Chapter 3: PKS Information Services—reviews the application of project management principles for outsourcing services.
Chapter 4: Royal Bank Financial Group—looks at the implementation of a project office to ensure uniformity in specifications, repeatability of processes that worked, and standardized project management for the Royal Bank of Canada’s Systems and Technology group.
Chapter 5: Primark Investment Management Services—focuses on the implementation of inspections as an agent of change to help improve the quality of its flagship back-office product “Icon.”
Chapter 6: Digital Technology International—discusses software reliability engineering issues for their software, their core software consisting of approximately four million lines of code and written in C, C++, 4D, and Apple Script.
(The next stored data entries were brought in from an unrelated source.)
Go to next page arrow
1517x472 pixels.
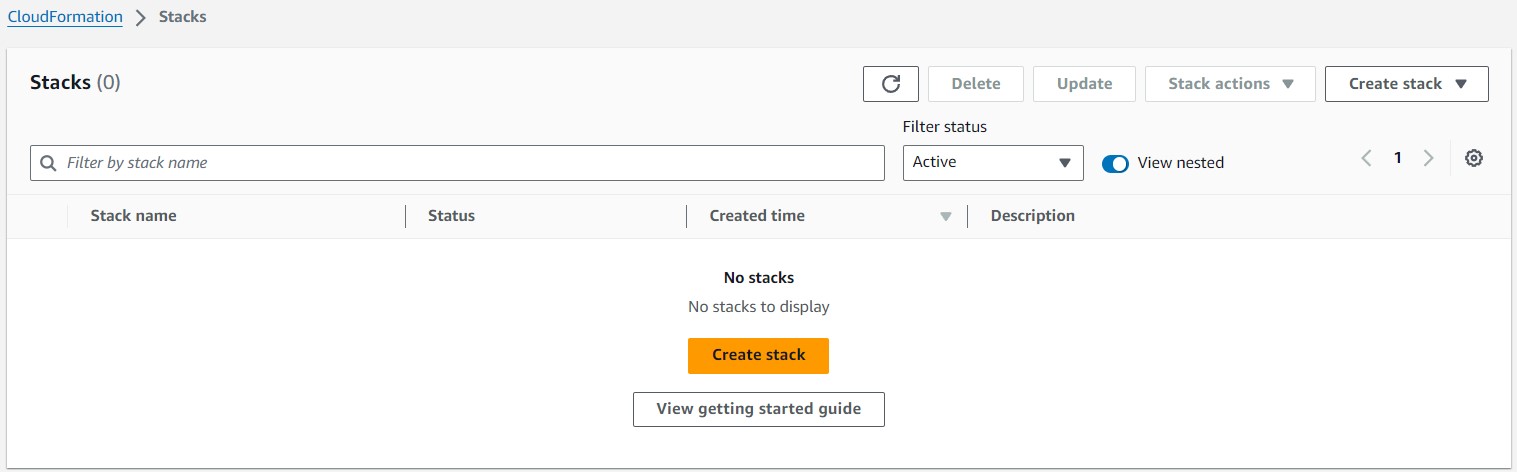(1429, 158)
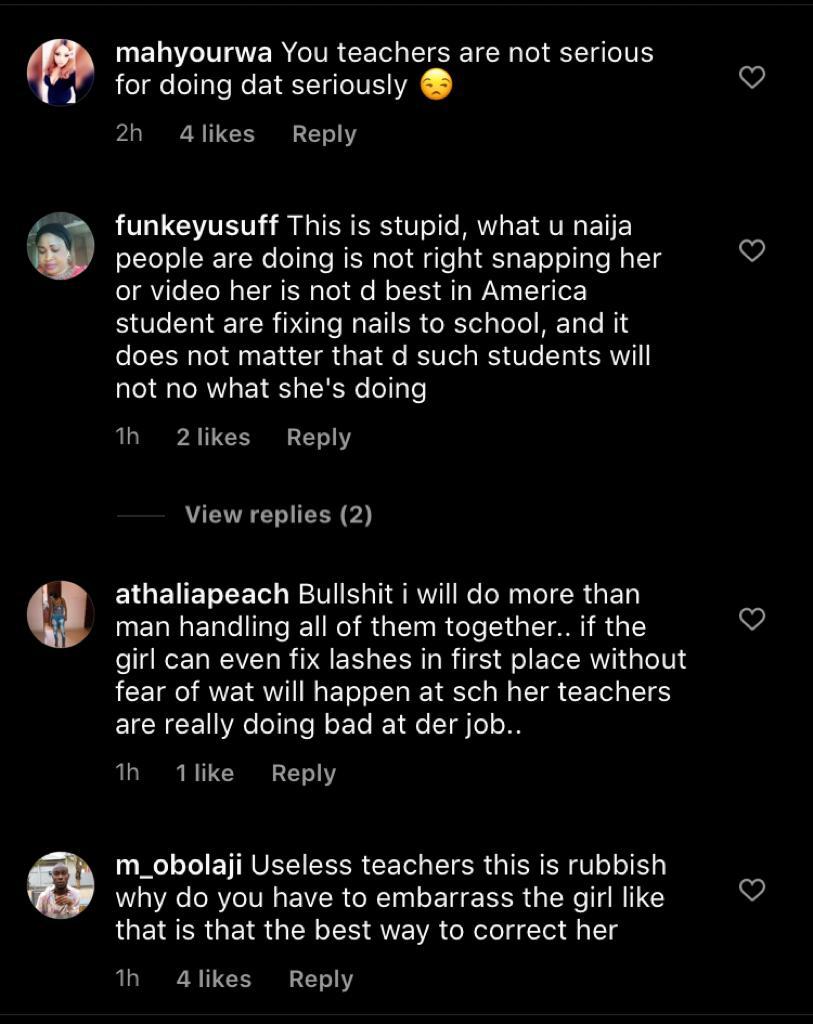Reply to athaliapeach's comment
The height and width of the screenshot is (1024, 813).
(x=303, y=773)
Chapter 7: Cisco Systems—examines the application of quality standards as their products progress through development stages with the help of release planning approaches.
Chapter 8: Tandem Telecom Network Solutions—deals with the application of metrics for product releases by the Tandem Telecom Network Solutions team.
Chapter 9: Phoenix Technologies Limited—describes the creation of a software development process handbook so that they would have a more uniform set of software engineering practices across all their offices worldwide.
Chapter 10: International Business Systems (IBS)—how they leverage software support in their client/vendor relationships for improving software quality.
Each chapter presents in a case study format the problem at hand, reasons for implementing the solution under discussion, as well as associated issues. Many (but not all) of the case studies include a "lessons learned" section, summarizing some of the key obstacles addressed and highlights of the project.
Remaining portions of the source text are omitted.